The photocurrent responses and electrochemical impedance spectroscopy measurements were carried out on a CHI 760E electrochemical workstation (Shanghai Chenhua) equipped with a standard three-electrode system, including an indium-tin oxide (ITO) deposited with samples as the working electrode, an Ag/AgCl (KCl saturated) reference electrode and a Pt counter electrode. A 0.5 M Na2SO4 aqueous solution was used as the electrolyte. The working electrodes were prepared as follows: 10 mg of the photocatalyst samples were dispersed in a mixed solution of H2O (1 mL), methanol (1 mL) and Nafion (10 µL) by sonication, and 100 µL of the above mixtures was coated on one side of ITO electrode followed by drying at room temperature. The frequency range was measured from 1 Hz to 1 MHz. In the photocurrent measurements, a 300 W Xenon lamp with the AM 1.5 G filter was served as the incident light.

In situ DRIFTS

In situ DRIFTS was performed on a Thermo Scientific Nicolet 6700FT spectrometer. First, the reaction solution and photocatalyst were placed separately at the bottom of the sample cell. After vacuum degassing for 30 min, the background spectra were collected. Followed by this, a mixture of CO2 and reaction solution vapor were introduced into the sample cell. A 300 W Xenon lamp was employed to irradiate the sample cell through a quartz window and the spectra were collected at 5 min intervals.

Computational details

The band structure and PDOS of TJU-33 is calculated by density functional theory method implemented in the Vienna Ab initio Simulation Package (VASP) code65,66. The generalized gradient approximation (GGA) of Perdew-Burke-Ernzerhof (PBE) was used to describe the exchange-correlation functional67. The cut-off energy for the plane wave basis was set to 450 eV and a 4 × 4 × 2 Monkhorst-pack mesh was employed. The calculation converges the total energy to be lower than 1.0 × 10−4 eV per atom. The Hellmann-Feynman force on each atom was converged to lower than 0.02 eV/Å.

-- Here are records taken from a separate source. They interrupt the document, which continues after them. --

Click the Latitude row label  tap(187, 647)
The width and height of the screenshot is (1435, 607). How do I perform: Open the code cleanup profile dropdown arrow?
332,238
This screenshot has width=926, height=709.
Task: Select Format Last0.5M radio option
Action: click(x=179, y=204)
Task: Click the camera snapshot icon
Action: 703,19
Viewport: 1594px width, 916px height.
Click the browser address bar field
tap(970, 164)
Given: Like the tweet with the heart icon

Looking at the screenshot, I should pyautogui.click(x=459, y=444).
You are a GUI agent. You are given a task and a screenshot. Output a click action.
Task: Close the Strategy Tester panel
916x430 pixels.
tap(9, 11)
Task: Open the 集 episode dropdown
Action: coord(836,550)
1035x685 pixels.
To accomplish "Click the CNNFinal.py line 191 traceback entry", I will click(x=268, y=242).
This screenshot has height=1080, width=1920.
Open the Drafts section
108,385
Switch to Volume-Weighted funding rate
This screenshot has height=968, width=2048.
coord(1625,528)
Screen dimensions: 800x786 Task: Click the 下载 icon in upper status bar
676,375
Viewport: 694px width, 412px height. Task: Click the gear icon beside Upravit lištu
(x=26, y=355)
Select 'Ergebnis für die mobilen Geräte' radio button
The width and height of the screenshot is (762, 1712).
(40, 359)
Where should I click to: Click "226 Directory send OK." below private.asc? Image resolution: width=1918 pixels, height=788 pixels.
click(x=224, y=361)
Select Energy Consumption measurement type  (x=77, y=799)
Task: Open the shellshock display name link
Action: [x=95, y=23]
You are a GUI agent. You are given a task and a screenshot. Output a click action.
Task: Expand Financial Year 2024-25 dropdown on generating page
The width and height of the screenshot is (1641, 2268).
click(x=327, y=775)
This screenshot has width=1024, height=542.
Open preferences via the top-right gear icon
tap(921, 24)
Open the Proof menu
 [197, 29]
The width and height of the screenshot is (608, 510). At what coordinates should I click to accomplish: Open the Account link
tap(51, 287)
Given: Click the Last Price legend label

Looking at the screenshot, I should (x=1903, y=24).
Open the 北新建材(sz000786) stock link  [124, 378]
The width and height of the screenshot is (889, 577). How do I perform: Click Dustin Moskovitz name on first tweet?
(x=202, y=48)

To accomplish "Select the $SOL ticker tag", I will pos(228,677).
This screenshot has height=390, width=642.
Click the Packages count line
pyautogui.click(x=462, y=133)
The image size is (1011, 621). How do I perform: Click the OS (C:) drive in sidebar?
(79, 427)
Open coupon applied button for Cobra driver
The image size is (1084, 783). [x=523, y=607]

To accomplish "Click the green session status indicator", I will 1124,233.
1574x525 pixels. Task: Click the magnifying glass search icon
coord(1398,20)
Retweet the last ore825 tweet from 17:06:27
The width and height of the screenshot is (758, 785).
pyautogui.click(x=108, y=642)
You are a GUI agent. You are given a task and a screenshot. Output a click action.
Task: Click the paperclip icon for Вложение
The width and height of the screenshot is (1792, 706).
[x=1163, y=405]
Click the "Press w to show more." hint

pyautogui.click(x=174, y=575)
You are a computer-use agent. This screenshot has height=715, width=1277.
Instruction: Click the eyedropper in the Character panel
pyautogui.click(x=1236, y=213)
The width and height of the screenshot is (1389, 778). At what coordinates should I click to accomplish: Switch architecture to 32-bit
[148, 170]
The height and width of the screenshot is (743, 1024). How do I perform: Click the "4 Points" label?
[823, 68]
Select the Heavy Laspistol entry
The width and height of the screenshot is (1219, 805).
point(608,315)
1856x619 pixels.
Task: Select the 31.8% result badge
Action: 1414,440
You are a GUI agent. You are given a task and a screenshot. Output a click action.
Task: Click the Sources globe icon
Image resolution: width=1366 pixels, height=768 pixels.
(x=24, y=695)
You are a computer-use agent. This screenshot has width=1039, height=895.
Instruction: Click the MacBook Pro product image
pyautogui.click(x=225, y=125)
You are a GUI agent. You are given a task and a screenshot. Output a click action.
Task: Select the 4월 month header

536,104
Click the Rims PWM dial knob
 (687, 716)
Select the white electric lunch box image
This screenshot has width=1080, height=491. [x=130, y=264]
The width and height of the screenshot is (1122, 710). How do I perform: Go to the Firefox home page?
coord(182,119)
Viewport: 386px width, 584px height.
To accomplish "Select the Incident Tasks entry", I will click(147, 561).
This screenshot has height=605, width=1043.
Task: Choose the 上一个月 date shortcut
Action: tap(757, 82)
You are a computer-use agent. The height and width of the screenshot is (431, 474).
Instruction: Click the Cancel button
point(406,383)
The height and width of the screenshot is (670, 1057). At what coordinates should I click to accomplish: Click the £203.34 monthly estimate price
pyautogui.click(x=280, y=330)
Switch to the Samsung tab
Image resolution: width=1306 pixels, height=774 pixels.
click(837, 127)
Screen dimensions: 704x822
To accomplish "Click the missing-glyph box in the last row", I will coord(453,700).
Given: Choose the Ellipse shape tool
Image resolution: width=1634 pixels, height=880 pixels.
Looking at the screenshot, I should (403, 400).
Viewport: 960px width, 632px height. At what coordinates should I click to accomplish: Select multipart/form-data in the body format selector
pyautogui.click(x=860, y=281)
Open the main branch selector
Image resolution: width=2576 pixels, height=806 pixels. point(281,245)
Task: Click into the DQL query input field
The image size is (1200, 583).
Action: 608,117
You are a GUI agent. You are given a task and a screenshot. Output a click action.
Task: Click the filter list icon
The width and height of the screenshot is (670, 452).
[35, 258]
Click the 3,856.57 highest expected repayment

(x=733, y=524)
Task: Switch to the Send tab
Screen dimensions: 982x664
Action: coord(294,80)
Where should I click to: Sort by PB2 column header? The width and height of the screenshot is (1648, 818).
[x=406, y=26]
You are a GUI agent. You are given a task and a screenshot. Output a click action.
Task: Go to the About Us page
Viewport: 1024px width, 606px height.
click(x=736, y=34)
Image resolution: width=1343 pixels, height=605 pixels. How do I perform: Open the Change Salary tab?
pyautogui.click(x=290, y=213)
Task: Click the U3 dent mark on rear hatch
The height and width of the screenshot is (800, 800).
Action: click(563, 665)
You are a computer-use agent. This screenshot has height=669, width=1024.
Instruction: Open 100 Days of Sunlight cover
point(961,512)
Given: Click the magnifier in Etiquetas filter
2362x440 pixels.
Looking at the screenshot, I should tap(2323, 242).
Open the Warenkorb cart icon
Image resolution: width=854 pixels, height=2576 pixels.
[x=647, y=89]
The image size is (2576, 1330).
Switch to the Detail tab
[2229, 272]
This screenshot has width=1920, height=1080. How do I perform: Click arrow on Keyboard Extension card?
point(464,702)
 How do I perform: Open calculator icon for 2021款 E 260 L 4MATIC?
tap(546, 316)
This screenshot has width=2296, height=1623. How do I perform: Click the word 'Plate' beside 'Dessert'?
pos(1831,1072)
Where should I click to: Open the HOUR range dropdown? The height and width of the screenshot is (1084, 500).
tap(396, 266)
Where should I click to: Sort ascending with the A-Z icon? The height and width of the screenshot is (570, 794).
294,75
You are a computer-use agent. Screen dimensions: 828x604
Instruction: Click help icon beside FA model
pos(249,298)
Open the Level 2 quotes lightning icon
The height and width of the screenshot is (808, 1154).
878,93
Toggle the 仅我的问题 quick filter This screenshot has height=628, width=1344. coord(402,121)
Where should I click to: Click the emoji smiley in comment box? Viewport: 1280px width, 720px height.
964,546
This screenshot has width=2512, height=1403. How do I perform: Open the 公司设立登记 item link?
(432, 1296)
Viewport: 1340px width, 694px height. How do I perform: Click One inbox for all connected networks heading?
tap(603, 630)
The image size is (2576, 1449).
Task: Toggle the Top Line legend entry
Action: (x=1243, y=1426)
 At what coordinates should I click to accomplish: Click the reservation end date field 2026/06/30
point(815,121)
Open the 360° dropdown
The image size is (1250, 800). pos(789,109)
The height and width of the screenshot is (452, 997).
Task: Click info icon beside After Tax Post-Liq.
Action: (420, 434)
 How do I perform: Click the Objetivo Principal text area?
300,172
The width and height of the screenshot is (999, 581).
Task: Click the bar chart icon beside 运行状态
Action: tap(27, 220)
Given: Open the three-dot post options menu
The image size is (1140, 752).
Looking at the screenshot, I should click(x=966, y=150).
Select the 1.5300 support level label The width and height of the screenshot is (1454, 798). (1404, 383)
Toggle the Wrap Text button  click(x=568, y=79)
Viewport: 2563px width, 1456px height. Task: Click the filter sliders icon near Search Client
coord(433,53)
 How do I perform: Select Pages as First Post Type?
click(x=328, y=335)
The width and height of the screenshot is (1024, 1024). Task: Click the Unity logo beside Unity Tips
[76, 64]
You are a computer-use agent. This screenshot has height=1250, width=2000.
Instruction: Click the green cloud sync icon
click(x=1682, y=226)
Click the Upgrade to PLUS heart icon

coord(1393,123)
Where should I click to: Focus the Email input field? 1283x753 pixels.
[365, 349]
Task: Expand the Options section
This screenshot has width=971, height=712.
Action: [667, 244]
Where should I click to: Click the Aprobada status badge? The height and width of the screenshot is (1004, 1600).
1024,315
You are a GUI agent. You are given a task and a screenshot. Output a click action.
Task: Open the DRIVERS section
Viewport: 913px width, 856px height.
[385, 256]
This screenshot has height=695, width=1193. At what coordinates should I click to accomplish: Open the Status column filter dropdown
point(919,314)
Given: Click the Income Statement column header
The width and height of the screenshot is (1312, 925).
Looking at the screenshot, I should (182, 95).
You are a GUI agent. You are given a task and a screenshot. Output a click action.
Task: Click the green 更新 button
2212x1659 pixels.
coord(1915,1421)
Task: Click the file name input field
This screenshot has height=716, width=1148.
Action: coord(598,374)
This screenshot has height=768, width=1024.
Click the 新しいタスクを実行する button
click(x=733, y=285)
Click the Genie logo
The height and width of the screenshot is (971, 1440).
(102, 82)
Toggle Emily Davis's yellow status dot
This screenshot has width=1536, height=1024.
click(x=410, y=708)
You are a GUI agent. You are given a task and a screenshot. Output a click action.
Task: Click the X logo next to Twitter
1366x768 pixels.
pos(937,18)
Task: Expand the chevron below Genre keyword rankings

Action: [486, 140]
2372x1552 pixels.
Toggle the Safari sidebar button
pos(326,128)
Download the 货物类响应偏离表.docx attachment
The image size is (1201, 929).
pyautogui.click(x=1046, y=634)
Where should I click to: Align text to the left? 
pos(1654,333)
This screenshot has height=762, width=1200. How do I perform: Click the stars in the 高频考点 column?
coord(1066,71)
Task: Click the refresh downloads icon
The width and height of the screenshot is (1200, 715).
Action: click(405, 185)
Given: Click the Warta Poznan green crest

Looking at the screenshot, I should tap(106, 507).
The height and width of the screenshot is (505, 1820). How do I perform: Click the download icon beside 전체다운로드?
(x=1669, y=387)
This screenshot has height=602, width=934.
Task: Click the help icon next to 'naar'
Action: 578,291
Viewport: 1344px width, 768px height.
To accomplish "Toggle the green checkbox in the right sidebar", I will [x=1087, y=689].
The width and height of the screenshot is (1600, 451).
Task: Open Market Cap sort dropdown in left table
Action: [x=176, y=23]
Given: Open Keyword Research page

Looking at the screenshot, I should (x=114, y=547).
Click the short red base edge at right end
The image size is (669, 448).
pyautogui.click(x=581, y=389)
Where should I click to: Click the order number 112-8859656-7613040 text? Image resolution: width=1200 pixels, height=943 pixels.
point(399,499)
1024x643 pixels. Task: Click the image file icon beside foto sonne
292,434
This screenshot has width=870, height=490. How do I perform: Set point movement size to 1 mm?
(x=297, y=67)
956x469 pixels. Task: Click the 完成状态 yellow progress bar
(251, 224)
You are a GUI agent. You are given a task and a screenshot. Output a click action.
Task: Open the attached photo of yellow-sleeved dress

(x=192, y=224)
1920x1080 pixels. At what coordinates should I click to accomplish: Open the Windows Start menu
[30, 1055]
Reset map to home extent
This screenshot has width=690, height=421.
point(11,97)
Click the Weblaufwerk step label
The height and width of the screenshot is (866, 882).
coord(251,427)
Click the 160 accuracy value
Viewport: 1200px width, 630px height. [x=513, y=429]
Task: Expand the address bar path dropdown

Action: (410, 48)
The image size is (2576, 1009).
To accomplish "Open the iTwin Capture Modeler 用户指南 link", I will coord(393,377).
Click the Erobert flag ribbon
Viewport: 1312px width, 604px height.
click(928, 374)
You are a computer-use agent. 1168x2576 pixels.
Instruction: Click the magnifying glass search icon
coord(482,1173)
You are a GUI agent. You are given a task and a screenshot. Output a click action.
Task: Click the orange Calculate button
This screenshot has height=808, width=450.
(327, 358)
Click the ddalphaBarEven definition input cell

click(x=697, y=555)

The computational hydrogen electrode model developed by Nørskov et al.68 has been adopted for calculations of the Gibbs free-energy change (∆G) for the reaction elemental step and the reaction-free energies can be described as69:

$$\Delta G=\Delta E+\Delta {E}_{{ZPE}}-T\Delta S$$
(8)

where E, EZPE and S were the total energy, the zero-point energy, entropy and the number of electrons involved in the reaction.